[DATA Boundary: Start]

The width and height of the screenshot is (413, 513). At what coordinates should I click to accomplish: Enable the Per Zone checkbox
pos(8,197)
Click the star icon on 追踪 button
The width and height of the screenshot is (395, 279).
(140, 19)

[DATA Boundary: End]

● **TASK STATEMENT**
Without altering a single word, transcribe the entries above.

● **PROBLEM SOLUTION**
The width and height of the screenshot is (413, 513). At what coordinates should I click to accomplish: Enable the Per Zone checkbox
pos(8,197)
Click the star icon on 追踪 button
The width and height of the screenshot is (395, 279).
(140, 19)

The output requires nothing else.